Unreal Engine 4 has a neat programming system called Blueprints. Rather than have everything coded traditionally in text, Blueprints are nodes that represent the code in visual form. In all of the Blueprints, a tab called the Event Graph is where all the cool scripting stuff happens.
You can switch back to the designer at any time by clicking Designer at the top right
24. The exit game button is really easy to implement. Click and drag from the arrow on the red On Clicked node, and type Quit. Hit Enter and the quit node will be created
The white line between the two nodes means they’re connected, and white lines in Blueprints usually means the attached functions are being run. In this instance, when the button is clicked, it runs the node “Quit Game”, which exits the game.
By selecting multiple nodes and pressing C, we can make a comment block which helps organize the Event Graph.
That’s all that needs to be done with the Exit button, now let’s move on to the Play button.
25. Just like before, select the Play button item in the Hierarchy. On the Details panel, scroll to the bottom and click On Clicked. This will add another node to the Event Graph
26. Drag a line from the output of the On Clicked node and add the Remove From Parent node. This closes the entire menu
27. From there, add a Get Player Controller node, and connect a Set Input Mode Game Only node. Connect the output to a Set Show Mouse Cursor node.
Tip: Hold RMB and drag to navigate the Event Graph
We haven’t made the player’s cursor appear when the menu opens, so let’s do that now.
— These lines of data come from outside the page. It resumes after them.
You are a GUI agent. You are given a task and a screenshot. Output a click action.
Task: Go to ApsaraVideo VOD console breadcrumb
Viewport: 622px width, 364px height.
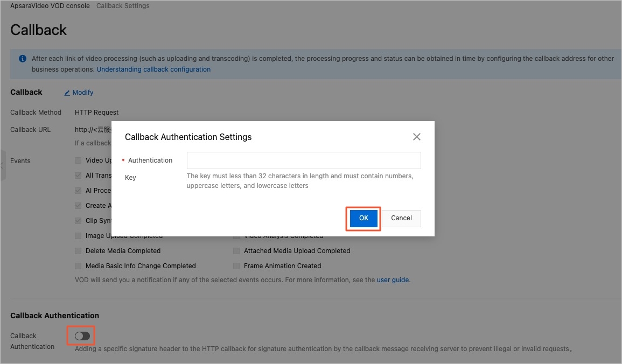tap(50, 5)
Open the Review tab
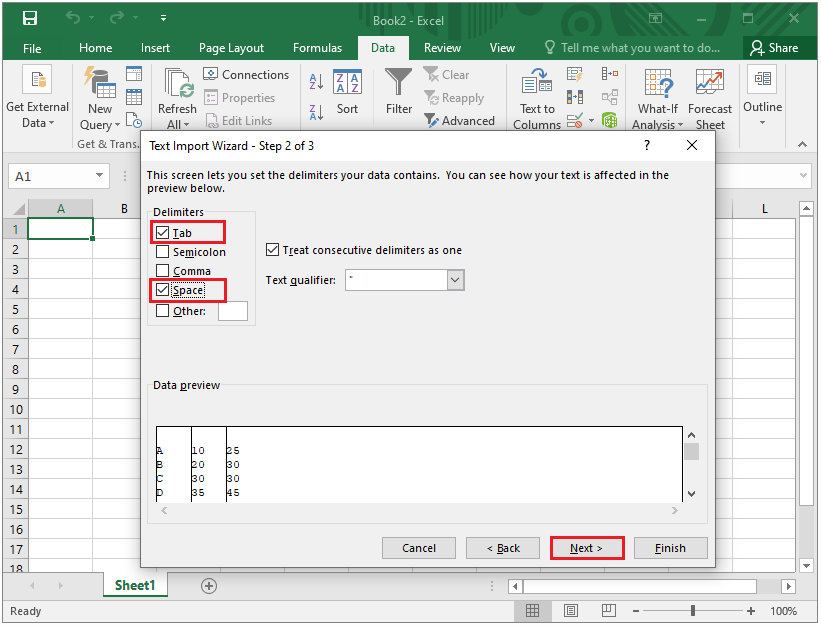Image resolution: width=821 pixels, height=627 pixels. pyautogui.click(x=442, y=47)
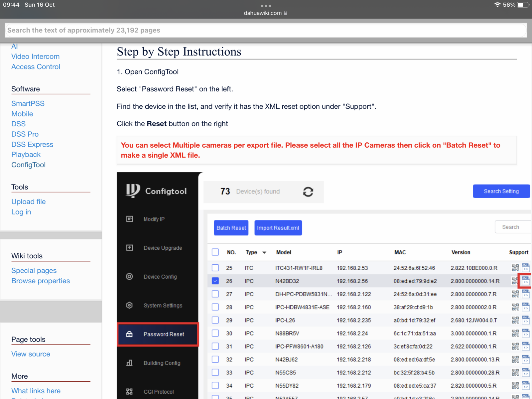Click the Building Config sidebar icon
This screenshot has height=399, width=532.
(130, 363)
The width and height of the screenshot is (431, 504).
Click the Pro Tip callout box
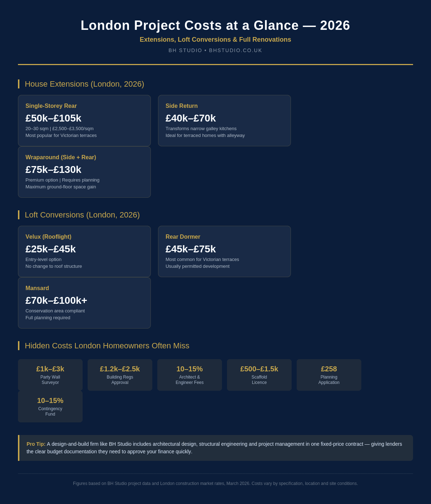[x=216, y=448]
28. Move up to the grayed out Event Construct node above our nodes. Any node grayed out like this is not used. Once anything is connected to a grayed-out node, the event is enabled and will be run normally.
29. The Event Construct node is run when the widget is created on screen, so let’s make the player’s mouse appear when the menu opens.
Connect the Set Input Mode UI Only and Show Mouse Cursor to the Event Construct node, and click the checkbox on the Show Mouse Cursor to enable it.
Make sure to Save and Compile (next to save).
The menu’s all done now! Now we have to actually open it when the game starts. To do this, we have to edit the player’s character Blueprint.
30. Navigate to and open FirstPersonCharacter in FirstPersonBP/Blueprints/
31. If you followed the tutorial on how to remove the default weapon, you will not have a BeginPlay node in the Event Graph. If you do, that’s not problem, and the nodes from step 32 will be attached to the end of the BeginPlay event.
Right Click on the Event Graph and create a BeginPlay node. This node is run whenever the player’s character spawns in.
32. Add the Create Widget node and select the MainMenu widget on the Class dropdown.
Add an Add To Viewport node connected to the Return Value on the end of the Create Widget node.
Compile and Save.
And that’s it! You now have a basic main menu that appears when the game starts.
The next tutorials will cover creating a win and lose screen, as well as a pause menu. For those, we can reuse this menu.